### What is required
Which lines in the data contain the word "agent"? Please copy each of them.

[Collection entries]
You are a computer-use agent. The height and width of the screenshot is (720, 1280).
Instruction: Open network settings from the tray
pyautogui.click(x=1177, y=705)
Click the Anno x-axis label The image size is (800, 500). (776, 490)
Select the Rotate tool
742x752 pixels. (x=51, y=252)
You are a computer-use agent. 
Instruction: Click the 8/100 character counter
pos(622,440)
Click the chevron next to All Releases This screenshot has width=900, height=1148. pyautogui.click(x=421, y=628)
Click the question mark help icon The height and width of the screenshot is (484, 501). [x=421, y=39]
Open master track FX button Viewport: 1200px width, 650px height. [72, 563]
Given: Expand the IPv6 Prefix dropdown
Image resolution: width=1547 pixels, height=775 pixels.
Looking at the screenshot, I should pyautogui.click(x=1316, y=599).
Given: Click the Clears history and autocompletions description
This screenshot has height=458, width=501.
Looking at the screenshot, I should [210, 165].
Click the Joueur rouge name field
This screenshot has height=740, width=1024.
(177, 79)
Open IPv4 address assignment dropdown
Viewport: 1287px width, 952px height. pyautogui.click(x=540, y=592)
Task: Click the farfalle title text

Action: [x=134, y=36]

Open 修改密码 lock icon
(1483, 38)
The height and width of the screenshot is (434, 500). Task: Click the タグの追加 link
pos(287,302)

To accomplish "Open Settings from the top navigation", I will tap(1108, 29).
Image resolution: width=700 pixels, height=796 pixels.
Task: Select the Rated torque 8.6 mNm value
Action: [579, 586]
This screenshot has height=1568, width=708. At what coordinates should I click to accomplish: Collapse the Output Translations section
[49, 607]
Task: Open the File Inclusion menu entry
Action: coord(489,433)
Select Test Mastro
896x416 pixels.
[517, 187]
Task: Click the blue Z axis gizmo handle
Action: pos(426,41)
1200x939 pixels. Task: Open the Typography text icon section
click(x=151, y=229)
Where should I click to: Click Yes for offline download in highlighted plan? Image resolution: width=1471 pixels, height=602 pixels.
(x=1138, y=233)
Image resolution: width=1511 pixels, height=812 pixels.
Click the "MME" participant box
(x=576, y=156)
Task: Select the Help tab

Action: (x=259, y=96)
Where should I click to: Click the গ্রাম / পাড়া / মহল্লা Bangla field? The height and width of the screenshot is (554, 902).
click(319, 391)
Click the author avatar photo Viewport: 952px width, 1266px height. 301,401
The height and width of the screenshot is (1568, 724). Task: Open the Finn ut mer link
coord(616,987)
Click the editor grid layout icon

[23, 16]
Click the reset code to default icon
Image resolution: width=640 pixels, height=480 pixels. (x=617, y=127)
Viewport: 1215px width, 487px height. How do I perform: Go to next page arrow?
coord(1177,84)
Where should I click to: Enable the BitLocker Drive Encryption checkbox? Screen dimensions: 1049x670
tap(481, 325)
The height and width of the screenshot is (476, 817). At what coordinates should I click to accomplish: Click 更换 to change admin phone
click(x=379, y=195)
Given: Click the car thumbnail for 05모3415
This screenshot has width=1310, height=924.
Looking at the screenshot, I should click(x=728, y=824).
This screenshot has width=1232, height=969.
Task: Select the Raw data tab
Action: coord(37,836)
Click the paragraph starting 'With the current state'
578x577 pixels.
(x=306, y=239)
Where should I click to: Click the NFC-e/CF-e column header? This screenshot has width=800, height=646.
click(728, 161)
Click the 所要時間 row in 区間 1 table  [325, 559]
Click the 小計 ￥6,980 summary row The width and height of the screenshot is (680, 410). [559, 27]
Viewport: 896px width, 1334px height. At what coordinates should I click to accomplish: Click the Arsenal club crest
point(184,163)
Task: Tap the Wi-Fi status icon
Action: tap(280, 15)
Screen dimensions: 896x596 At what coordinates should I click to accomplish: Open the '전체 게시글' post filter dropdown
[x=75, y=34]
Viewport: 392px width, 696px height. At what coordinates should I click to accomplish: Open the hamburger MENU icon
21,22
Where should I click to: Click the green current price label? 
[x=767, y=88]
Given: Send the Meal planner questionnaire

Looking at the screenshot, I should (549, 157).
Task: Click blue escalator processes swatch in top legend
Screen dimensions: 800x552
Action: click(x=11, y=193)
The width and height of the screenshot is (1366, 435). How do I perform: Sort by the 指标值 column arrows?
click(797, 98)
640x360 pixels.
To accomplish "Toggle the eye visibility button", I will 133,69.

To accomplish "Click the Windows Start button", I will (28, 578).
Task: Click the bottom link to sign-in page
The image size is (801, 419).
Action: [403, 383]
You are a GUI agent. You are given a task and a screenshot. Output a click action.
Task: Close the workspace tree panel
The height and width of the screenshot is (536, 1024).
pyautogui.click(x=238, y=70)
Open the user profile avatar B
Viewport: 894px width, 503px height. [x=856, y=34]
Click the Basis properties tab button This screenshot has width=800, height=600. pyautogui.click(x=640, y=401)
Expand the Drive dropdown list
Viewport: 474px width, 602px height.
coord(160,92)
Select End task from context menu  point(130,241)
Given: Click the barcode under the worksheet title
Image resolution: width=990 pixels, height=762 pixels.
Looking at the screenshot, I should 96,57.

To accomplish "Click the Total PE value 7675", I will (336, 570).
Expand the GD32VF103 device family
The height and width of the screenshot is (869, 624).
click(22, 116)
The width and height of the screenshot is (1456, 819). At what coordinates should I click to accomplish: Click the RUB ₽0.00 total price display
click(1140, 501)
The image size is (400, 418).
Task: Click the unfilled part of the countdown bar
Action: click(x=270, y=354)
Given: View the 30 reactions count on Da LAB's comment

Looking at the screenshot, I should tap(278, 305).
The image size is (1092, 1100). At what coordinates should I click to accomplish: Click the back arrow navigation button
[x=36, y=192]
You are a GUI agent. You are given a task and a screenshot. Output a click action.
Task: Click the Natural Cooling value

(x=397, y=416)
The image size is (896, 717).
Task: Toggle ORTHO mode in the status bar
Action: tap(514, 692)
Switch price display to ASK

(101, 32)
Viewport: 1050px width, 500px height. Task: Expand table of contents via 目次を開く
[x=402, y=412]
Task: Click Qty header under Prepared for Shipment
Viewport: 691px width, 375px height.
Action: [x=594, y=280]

### Answer below
You are a computer-use agent. The height and width of the screenshot is (720, 1280).
You are a computer-use agent. 
You are a GUI agent. You are given a task and a screenshot. Output a click action.
You are a GUI agent. You are given a task and a screenshot. Output a click action.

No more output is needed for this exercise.